Record set —
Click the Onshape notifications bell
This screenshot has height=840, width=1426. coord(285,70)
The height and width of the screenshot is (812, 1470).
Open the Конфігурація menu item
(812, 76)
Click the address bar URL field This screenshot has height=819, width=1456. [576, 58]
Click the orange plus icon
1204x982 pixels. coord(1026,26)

Problem —
The material is to be written out once more, exactly and in full.

Answer section —
Click the Onshape notifications bell
This screenshot has height=840, width=1426. coord(285,70)
The height and width of the screenshot is (812, 1470).
Open the Конфігурація menu item
(812, 76)
Click the address bar URL field This screenshot has height=819, width=1456. [576, 58]
Click the orange plus icon
1204x982 pixels. coord(1026,26)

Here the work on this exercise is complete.